Since 2017, she has the status of a "Promising Umpire" which entitles her to officiate in matches throughout the world.

== Career (player) ==
Hayat took up hockey during her college days at Government College for Women, Wahdat Road, Lahore in 2002.

=== National ===
Hayat represented WAPDA throughout her playing career (2004–2011).

=== International ===
Hayat was part of the national team between 2004 and 2011, earning 10 caps. Her only overseas tournament was the 2006 Asian Games qualifiers held in Kuala Lumpur, Malaysia in June where the team placed 4th. The team qualified for the 2006 Asian Games held in Doha, Qatar but later withdrew.

== Career (Umpiring) ==
Her mentor is the Pakistani international umpire, Haider Rasool.

=== National ===
Hayat officiated in the men's National Tray Hockey Championships held in Lahore in October–November 2020.

=== International ===
Hayat umpired her first match in December 2012 at the Women Asia Cup held in Singapore and to date has officiated in 49 matches. In 2013, as a result of her performance at the Asian Challenge in Bangkok, Thailand she was officially given the status of an "International Umpire" by the FIH. She continued with this status until 2017, when she was promoted and given the status of a "Promising Umpire." This status entitles her to officiate in matches throughout the world including in FIH events. She has officiated matches at the senior and junior (under 21) levels. She has attended courses including the Olympic Solidarity Technical Course for Coaches and FIH Qualified Hockey Academy Educator.
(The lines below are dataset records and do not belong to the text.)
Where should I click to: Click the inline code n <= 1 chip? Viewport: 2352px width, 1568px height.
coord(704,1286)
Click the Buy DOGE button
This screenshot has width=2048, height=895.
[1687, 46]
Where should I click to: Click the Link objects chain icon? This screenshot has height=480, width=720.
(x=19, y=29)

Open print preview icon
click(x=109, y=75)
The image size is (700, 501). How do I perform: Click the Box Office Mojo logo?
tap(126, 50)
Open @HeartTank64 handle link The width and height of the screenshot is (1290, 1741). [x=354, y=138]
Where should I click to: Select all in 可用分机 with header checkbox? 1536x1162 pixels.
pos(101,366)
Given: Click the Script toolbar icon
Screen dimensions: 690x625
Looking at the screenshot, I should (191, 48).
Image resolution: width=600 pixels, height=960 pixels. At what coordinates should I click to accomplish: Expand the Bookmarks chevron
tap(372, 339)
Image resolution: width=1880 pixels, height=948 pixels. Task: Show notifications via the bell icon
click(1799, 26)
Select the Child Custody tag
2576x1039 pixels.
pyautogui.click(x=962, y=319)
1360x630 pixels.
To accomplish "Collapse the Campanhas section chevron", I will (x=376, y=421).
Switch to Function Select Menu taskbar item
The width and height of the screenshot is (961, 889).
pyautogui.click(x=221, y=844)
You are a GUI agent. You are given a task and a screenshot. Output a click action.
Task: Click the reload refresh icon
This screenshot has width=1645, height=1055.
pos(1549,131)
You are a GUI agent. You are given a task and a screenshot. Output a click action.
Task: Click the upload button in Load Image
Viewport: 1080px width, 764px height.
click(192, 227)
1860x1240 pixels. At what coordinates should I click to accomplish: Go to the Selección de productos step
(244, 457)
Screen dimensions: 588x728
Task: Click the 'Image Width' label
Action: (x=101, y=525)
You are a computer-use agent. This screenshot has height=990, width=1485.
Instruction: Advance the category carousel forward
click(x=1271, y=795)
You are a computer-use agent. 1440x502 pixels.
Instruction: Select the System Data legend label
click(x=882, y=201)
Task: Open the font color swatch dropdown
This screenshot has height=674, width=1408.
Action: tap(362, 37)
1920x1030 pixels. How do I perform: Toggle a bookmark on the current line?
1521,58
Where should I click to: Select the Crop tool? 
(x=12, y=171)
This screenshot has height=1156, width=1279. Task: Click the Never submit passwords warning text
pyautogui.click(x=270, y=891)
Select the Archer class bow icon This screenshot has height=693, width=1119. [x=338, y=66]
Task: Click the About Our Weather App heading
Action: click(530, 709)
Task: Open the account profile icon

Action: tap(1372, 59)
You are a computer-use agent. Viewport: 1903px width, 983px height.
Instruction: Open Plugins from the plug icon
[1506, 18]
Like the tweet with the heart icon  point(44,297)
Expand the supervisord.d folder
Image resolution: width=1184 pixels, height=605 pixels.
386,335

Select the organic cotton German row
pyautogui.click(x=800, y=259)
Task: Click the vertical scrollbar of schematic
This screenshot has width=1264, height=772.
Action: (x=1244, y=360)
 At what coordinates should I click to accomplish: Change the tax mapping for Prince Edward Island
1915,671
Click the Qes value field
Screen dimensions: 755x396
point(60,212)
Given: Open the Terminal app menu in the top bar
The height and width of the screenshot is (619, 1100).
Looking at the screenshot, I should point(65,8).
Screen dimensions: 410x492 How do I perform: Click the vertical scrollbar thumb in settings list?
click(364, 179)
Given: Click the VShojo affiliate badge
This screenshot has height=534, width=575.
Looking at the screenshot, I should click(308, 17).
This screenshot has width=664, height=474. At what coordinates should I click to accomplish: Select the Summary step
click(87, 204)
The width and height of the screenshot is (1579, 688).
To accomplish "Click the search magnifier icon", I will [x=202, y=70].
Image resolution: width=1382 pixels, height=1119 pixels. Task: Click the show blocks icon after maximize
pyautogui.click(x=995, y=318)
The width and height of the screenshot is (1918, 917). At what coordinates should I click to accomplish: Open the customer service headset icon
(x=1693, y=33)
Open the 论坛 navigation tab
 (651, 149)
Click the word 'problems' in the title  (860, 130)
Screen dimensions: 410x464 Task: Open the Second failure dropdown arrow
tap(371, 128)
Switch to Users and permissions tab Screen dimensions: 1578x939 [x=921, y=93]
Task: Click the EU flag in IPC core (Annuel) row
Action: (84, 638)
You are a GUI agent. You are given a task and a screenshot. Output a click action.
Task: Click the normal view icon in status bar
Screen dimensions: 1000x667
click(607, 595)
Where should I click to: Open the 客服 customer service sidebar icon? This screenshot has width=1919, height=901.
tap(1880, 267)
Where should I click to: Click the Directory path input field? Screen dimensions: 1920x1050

At the 2018 Asian Games, she officiated in women's matches of Pool A as well as the 9/10 classification match. She was the on field umpire in 4 matches, reserve umpire in 2 and video umpire in 1.

Events officiated in
| Dates | Competition | M/W | Location | Type | Role | Umpire | Video Umpire | Reserve Umpire |
|---|---|---|---|---|---|---|---|---|
| September 2013 | Asian Challenge | Women | Bangkok, Thailand | Senior outdoor | Umpire | 5 | -- | 3 |
| February 2014 | Asian Games Qualifying Tournament | Women | Bangkok, Thailand | Senior outdoor | National Umpire | 3 | -- | 3 |
| September 2015 | Junior Asia Cup | Women | Changzhou, China | Under 21 outdoor | Umpire | 4 | -- | 3 |
| February 2016 | South Asian Games | Men | Guwahati, India | Senior outdoor | Neutral Umpire | 0 | -- | -- |
| February 2016 | South Asian Games | Women | Guwahati, India | Senior outdoor | Neutral Umpire | 4 | -- | -- |
| October 2016 | 4th Women's AHF Cup | Women | Bangkok, Thailand | Senior outdoor | Umpire | 5 | -- | 4 |
| August 2017 | SEA Games | Women | Kuala Lumpur, Malaysia | Senior outdoor | Neutral Umpire | 4 | -- | 1 |
| January 2018 | Asian Games Qualifiers | Women | Bangkok, Thailand | Senior outdoor | National Umpire | 7 | -- | 2 |
| July 2018 | Hockey Series Open - Singapore | Women | Singapore | Senior outdoor | Neutral Umpire | 3 | -- | 2 |
| August–September 2018 | Asian Games | Women | Jakarta, Indonesia | Senior outdoor | Umpire | 4 | 1 | 2 |
| September 2019 | AirAsia Women's Junior AHF Cup | Women | Singapore | Under 21 outdoor | Neutral Umpire | 4 | -- | 1 |

Asian Games (2018)
| Date | Teams | Result | Status |
| 19 August 2018 | Japan vs Chinese Taipei | 11-0 | Umpire |
| 23 August 2018 | Hong Kong vs Chinese Taipei | 2-3 |
| 27 August 2018 | China vs Hong Kong | 15-0 |
| 31 August 2018 | Hong Kong vs Kazakhstan | 2-0 |
| 25 August 2018 | Chinese Taipei vs Malaysia | 0-11 | Video Umpire |
| 21 August 2018 | China vs Chinese Taipei | 9-0 | Reserve Umpire |
| 25 August 2018 | Japan vs China | 4-2 |

== Hockey Academy ==
In 2016, Hayat established the Canex Hockey Academy in Lahore to train girls between the ages of 8 and 13.